Теперь необходимо прояснить авторскую позицию. Говоря о личности Сократа, следует напомнить, что это был первый философ, который стал профессионально рассуждать об этике и устройстве человеческого общества. Материалистически понимая историю, мы обязаны задать как минимум два вопроса: «Почему первым этическим и социальным философом стал именно Сократ?» и «Каким образом это стало возможно именно в творчестве Сократа и именно в то время и в том городе, в котором все, собственно говоря, и случилось?».
Ответить на второй вопрос сравнительно просто: после всех тех открытий, что были сделаны натурфилософами Анаксимандром, Анаксименом и Анаксагором, математиками школы Пифагора, атомистами в лице Левкиппа и Демокрита, диалектиком Гераклитом и историком Геродотом, в середине V века в самом просвещенном городе Эллады - Афинах - сформировалась устойчивая и самовоспроизводящаяся группа интеллектуальной элиты, которая вследствие своих творческих открытий и достижений впала в некоторую эйфорию, символом которой можно считать высказывание Софокла в «Антигоне»: «Много есть чудес на свете, человек есть всех чудесней!».

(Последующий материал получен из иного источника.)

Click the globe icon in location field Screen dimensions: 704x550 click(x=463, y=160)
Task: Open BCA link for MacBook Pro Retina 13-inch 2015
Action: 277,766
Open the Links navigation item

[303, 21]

Характеризуя эту довольно пеструю группу, следует еще раз подчеркнуть: в отличие от деятельности различных мыслителей и изобретателей предшествующих веков и тысячелетий, когда они появлялись эпизодически и непредсказуемо для всех окружающих, оставались одиночками, творили без особого к себе интереса со стороны общества и при этом находились под постоянным контролем жречества, интеллектуалы Эллады середины V века до н.э. имели ряд существенных преимуществ. Например, они:
благодаря технологической революции (массовому применению дешевого железа) и применению рабского труда располагали тем самым досугом, который прямо способствовал развитию творческих способностей человека, давал для этого свободное время;
осознали себя как особую группу людей занимавшихся чем-то, принципиально отличающимся от того, чем занимались простые обыватели вокруг;
благодаря созданию государственных школьных систем и наличию персонального ученичества у наиболее выдающихся интеллектуалов, сумели создать настоящий интеллектуальный конвейер, систему интеллектуального самовоспроизводства, целевого выращивания будущих интеллктуалов из наиболее расположеных к этому занятию представителей свободного юношества;
творили в атмосфере живейшего общественного интереса к своей деятельности и открытиям, в атмосфере эллинской состязательности - агонистики;
до наступления определенного периода времени практически не испытывали какого-либо идеологического давления как со стороны жречества, так и со стороны государства и общества в целом.
И вот вся эта интеллектуальная группа, выросшая на сложной питательной смеси из эллинских традиций досуга, массового применения железа и демократии и уже почти свято уверовавшая в то, что человечество семимильными шагами движется к Прогрессу, к торжеству разумного, доброго и вечного, и уже вот-вот до всего этого дойдет... вдруг, неожиданно для себя, словно натыкается на стену общественного раздражения и непонимания!
Череда судебных процессов над Фидием, Анаксагором и Аспасией, осуждение и изгнание этих людей из демократических Афин не только заставила интеллектуалов Эллады стать заметно осторожнее в своих космогонических исследованиях, но и принудила их задуматься о главном: «Почему же все это стало
возможно? Почему человеческое общество так устроено, что, формально стремясь быть разумным, на практике оно довольно часто управляется глупыми, необразованными, вороватыми и чванливыми людишками, которые из-за мелких споров обрекают на страдания и смерть целые поколения? В каких отношениях должны находиться между собой просто люди, организованные в полисное общество и философски и научно мыслящие интеллектуалы? Кто из них кому должен подчиняться: обыватели философам или философы обывателям? Вообще, что же такое справедливо устроенное общество? Что же такое справедливое и несправедливое, разумное и неразумное, что такое добродетель и добродетельная жизнь?».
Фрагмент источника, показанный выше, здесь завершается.